_Work to be completed_. All of the records must come back exactly. Please repeat them in full.

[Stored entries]
========

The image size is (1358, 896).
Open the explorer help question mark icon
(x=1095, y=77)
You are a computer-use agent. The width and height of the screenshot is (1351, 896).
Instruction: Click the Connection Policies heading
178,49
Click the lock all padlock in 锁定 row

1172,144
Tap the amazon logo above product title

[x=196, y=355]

========

_Problem solution_.
The image size is (1358, 896).
Open the explorer help question mark icon
(x=1095, y=77)
You are a computer-use agent. The width and height of the screenshot is (1351, 896).
Instruction: Click the Connection Policies heading
178,49
Click the lock all padlock in 锁定 row

1172,144
Tap the amazon logo above product title

[x=196, y=355]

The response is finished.